+++ Text segment

Here’s a look at the trail for Frying Pan Mountain. The week before Labor Day Weekend had been full to overflowing. We were tired after packing and leaving behind the Tugaloo River and Sunset Paddle. I asked myself, “How could one week contain so much?” Finally, obligations were behind us, and we headed north to Balsam, North Carolina, and the Blue Ridge Parkway.

Though subtle, the colors of the mountains are changing. Fall is on its way. Still, plenty of end of summer flowers lined the trails.

While Frying Pan Mountain (sometimes written Fryingpan) is only a 1.5 mile hike, you have a quick altitude gain. The real treat of the climb is at the end where you can climb up an old abandoned fire tower. So how did this mountain get its name? One description simply says many years ago, a frying pan once hung from a tree on the mountain top. That makes sense to me, since we know early settlers were very roughed people, who probably lived in small hand hewed log cabins with no indoor facilities. You would simple hang your cooking pans in a tree up and away from the local bears!

The trail to the top rises 350 feet from the trailhead to the tower and the views even from the first level of the old fire tower are sweeping and stunning. This historic, 70-foot-tall steel fire lookout tower at the mountain’s summit is open to the public and offers some pretty amazing 360 panoramic views of nearby mountain peaks that include Looking Glass Rock, Mt Pisgah and Cold Mountain.

The first time I climbed a fire tower I was in my early 20’s working for a newspaper south of Atlanta. I remember going into the office one day and my editor handing me a scrap of paper with directions to a tall tower in the middle of a very rural part of south Georgia. My immediate thought was: this is going to be fun.

A ranger waited for me at the top, and as she lifted the entry door to the tower’s observation room,  she immediately realized I was shaking! I couldn’t stand up. The tower was swaying and fear washed over me. I asked her to “give me a moment.” (smile)

She casually walked back across the tiny room, climbed up into a tall chair, and turned to look back out one of the tower’s windows. Then she casually said, “I’ve made that climb every morning for over twenty years.” I felt ridiculous and probably looked the same as I clung to the tower’s floor!

++++++
+++ Data records

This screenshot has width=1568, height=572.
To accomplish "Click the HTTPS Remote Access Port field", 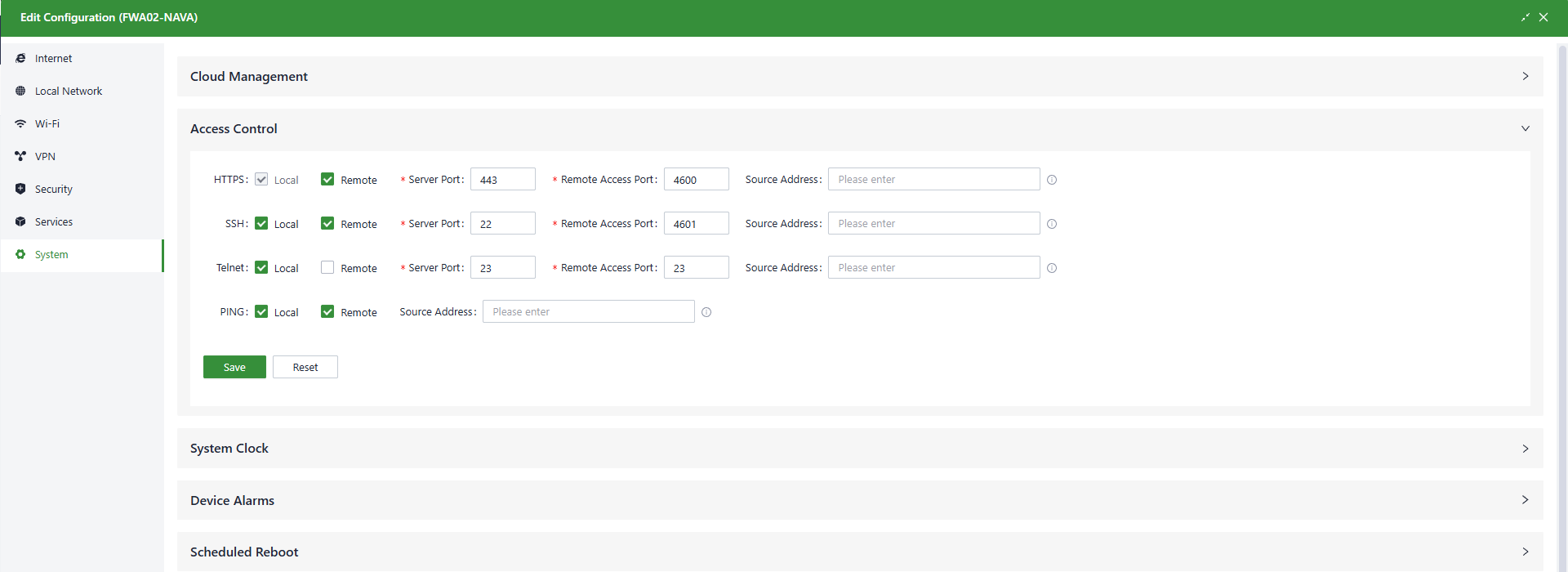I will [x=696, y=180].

++++++
+++ Data records

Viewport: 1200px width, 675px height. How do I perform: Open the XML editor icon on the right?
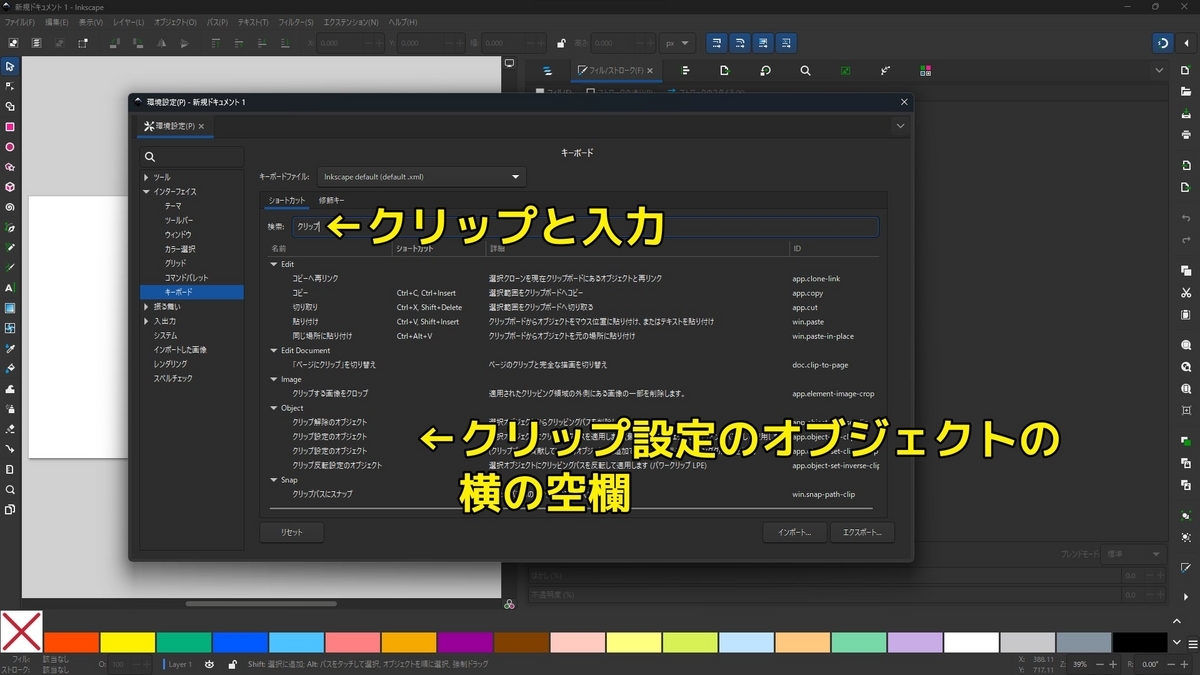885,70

++++++

**Task set:**
- 1) In the post about hiking Frying Pan Mountain, how tall is the steel fire lookout tower at the summit?
- 2) Pick up the Frying Pan Mountain hiking post after its final sentence and continue it.

**Solved problems:**
- 1) 70 feet.

- 2)
So, I’ll say it again: “Go through cancer, and you will do just about anything—within reason.” This time, I didn’t shake as I climbed to the top of the tower, though the first level of stairs swayed. I just kept climbing up to the heavy metal door that opened to the platform and amazing expansive views of the Blue Ridge Mountains. These are the Appalachian Mountains but only North Carolina calls them The Blue Ridge Mountains.

Quick explanation about the blue color: isoprene is emitted by trees as a way to protect themselves from the stress of excess heat, especially on summer days. After it’s released into the air, isoprene interacts with other molecules in the atmosphere, creating the distinctive haze that’s made the Blue Ridge Mountains famous.

At the top of the tower, a young woman leaned over to her friend and said, “Look, they are still blue!” And they are!

Pat made the climb with me while Anne stayed below and watched over the camera bags, walking sticks, and water bottles. She “stayed by the stuff.”

In this photo, you can see “serpentine roadway” that is so true of the Blue Ridge Parkway. And amazingly, we are beginning to learn where places are located along it, and we are also learning to talk in mile marker language. For example: Waterrock Knob is at mile marker 451.2 while Frying Pan Mountain trail is at 408.5.